ProductResearch

Predicting respiratory infections using non-invasive wearable technology

Exposure to respiratory infections is inevitable in one's lifetime, especially at the peak of the annual flu season. Once exposed to an infected person, it is difficult to know if a virus has been passed on to someone else, since symptoms don't start showing immediately, and ongoing infection can still happen presymptomatically. As a result, the community spread of viruses such as the common cold and the flu is difficult to control. But what if symptoms can be detected beforehand to curtail the spread? Better still, are there non-invasive methods to achieve this?

At the moment, there are no methods to detect viral respiratory infections in people that are asymptomatic. Researchers at Duke University, therefore, recently set out to study the feasibility of detecting viruses such as the common cold and influenza and predicting the severity of these infections before the onset of symptoms, using wearable technology. They developed Machine Learning models trained on physiological data collected with Empatica’s E4 wristband.

The study comprised a total of 49 participants; 31 of whom were inoculated with H1N1 and 18 with rhinovirus. Participants were asked to wear the E4 devices before and after the inoculation for comparison. Individuals were also grouped based on infection severity (asymptomatic or noninfected [AON], mild, or moderate signs of infection). After data collection, the scientists applied bootstrapped binary or multiclass random forest classifiers machine learning models to screen data based on presymptomatic infection and prediction of infection severity and validated using leave-one-person-out cross-validation.

Results

Machine Learning models applied differentiated between infection and non-infection with accuracies of up to 92% for H1N1 and 88% for rhinovirus. The infection severity prediction model was able to distinguish between mild and moderate infection 24 hours prior to symptom onset with an accuracy of 90% for H1N1 and 89% for rhinovirus.

Conclusion

With approximately 9% of the world being infected with influenza annually[1], and adults suffering from 4 to 6 common colds per year[2], infections are usually transmitted without constraints, causing a community spread of viruses starting with only a few people. The authors conclude that “the ability to identify individuals during this critical early phase, when many may be spreading the virus without knowing it, and when therapies (if available) and public health interventions are most likely to be efficacious, may have a wide-ranging effect.”

With the insurgence of COVID-19, detection of infections before the onset of symptoms is even more urgent and paramount, in order to expose the presence of the virus in people who might not even know that they have it. Once detected, they can take preliminary measures to prevent it from spreading to others.

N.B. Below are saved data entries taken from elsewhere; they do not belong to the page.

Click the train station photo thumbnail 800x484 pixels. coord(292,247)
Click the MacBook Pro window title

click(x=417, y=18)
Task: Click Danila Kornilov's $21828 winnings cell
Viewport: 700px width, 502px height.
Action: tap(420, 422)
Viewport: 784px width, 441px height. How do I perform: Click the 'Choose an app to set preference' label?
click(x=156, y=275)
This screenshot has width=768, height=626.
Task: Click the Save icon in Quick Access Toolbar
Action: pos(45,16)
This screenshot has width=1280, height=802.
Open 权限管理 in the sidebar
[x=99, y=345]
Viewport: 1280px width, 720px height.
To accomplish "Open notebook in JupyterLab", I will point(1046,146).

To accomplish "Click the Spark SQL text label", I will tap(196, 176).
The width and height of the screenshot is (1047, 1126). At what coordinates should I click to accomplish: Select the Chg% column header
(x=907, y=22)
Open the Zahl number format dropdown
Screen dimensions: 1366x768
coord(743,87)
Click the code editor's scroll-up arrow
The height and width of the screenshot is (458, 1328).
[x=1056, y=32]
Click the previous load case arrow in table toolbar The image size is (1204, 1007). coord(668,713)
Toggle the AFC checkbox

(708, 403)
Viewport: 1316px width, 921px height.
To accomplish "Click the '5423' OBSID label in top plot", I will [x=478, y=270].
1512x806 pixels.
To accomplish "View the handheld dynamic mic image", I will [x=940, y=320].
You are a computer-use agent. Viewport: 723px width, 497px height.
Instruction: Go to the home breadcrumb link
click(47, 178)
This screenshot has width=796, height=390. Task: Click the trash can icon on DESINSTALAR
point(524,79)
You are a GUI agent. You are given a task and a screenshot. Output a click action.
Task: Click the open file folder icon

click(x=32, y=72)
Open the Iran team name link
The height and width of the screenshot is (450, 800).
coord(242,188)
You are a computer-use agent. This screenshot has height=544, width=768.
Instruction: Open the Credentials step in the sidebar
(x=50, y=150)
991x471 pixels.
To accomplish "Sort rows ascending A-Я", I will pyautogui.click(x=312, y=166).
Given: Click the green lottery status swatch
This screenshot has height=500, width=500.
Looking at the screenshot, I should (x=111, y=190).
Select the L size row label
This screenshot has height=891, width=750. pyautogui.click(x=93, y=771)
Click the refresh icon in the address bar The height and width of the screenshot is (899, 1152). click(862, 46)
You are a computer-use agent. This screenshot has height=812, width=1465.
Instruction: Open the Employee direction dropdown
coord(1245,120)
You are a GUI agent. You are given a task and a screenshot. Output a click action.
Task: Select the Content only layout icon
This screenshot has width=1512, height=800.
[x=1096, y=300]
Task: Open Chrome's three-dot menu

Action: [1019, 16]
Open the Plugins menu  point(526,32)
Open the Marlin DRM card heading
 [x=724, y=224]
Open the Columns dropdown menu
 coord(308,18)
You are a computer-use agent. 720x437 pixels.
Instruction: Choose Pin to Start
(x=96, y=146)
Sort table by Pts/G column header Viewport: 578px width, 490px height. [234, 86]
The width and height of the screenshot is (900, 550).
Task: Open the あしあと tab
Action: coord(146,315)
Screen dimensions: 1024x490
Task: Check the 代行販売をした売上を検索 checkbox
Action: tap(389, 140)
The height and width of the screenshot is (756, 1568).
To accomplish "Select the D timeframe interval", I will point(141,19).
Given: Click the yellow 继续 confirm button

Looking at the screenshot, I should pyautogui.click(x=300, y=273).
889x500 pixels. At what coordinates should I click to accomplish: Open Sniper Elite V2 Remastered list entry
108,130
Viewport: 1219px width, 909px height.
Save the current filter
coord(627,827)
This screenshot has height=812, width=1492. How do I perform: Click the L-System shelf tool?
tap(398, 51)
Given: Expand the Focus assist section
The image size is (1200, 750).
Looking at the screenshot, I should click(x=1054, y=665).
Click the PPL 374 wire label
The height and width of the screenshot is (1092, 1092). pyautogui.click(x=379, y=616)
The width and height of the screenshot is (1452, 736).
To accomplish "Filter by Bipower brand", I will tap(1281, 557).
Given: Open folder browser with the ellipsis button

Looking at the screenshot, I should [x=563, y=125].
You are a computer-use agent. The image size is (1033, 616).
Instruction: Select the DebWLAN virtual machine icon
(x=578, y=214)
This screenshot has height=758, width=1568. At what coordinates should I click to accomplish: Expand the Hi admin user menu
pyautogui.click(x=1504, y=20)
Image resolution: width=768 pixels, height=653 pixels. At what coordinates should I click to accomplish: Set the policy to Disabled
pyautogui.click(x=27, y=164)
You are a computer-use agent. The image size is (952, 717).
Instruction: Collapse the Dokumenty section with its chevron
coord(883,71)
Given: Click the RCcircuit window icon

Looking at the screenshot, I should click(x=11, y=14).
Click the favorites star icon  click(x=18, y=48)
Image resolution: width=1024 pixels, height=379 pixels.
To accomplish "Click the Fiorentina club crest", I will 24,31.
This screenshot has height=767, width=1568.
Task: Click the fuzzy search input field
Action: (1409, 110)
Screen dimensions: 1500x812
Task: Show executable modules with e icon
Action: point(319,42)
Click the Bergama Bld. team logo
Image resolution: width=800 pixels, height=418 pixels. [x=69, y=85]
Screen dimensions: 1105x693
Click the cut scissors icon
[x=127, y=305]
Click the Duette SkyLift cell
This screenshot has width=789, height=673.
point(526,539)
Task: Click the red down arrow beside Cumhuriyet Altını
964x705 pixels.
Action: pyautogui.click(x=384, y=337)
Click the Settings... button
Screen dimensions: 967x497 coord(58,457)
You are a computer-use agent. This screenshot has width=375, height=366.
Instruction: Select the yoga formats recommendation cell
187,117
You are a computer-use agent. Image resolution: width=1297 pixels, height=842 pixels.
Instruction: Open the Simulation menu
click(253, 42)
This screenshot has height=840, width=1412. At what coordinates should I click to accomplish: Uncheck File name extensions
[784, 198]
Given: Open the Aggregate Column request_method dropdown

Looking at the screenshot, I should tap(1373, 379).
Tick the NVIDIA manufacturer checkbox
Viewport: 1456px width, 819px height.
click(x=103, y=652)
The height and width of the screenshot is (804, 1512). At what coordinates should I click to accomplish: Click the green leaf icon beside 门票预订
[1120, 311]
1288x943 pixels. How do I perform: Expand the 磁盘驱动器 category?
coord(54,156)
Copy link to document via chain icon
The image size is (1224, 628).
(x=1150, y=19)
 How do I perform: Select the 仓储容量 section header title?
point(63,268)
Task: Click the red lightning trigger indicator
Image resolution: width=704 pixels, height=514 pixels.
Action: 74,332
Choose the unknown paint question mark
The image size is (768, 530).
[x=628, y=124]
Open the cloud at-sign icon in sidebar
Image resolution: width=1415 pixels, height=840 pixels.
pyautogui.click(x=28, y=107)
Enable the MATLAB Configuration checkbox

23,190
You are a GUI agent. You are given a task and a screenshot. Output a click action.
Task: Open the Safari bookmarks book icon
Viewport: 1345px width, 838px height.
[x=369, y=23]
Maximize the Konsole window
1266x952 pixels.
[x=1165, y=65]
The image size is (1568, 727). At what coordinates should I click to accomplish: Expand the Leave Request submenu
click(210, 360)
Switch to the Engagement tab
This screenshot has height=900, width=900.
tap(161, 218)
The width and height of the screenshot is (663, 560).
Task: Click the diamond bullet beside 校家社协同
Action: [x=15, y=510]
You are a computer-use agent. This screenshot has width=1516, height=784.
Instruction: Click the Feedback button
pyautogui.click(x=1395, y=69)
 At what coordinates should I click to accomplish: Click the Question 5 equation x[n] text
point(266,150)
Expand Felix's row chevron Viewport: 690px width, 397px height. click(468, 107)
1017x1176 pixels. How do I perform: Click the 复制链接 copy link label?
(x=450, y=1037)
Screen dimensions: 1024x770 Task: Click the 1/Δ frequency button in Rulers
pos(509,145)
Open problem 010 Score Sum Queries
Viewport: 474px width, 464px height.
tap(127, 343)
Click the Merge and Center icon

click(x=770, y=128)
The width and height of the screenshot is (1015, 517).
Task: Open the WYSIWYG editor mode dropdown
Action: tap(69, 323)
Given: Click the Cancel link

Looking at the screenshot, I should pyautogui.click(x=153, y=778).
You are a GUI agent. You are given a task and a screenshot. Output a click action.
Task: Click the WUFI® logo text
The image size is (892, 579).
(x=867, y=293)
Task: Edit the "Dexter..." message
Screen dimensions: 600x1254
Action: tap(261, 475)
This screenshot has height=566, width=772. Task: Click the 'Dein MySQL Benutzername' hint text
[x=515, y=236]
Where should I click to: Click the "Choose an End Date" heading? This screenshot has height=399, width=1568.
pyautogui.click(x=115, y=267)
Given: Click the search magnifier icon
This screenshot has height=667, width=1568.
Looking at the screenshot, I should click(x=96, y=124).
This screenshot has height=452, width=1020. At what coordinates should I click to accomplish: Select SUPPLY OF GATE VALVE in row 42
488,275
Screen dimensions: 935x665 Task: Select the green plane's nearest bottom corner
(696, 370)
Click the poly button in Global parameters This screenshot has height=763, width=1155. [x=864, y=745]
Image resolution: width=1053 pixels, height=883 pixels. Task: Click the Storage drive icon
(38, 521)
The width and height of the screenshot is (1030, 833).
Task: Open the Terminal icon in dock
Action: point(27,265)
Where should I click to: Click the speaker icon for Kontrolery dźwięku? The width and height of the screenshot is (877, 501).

At Empatica, we have partnered with the U.S. government through DRIVe, a division of The U.S. Department of Health and Human Service to develop a platform for detecting respiratory infections before the onset of symptoms, with the long-term goal of offering a wearable, non-invasive system and algorithm that can accurately detect the presence of respiratory infections, including COVID-19, early, and before any symptoms manifest. This will go a long way in helping people receive critical care and prevent future outbreaks.

References

  1. Clayville, L. R. (2011). Influenza update: a review of currently available vaccines. Pharmacy and Therapeutics, 36(10), 659.
  2. Jacobs, S. E., Lamson, D. M., St. George, K., & Walsh, T. J. (2013). Human rhinoviruses. Clinical microbiology reviews, 26(1), 135-162.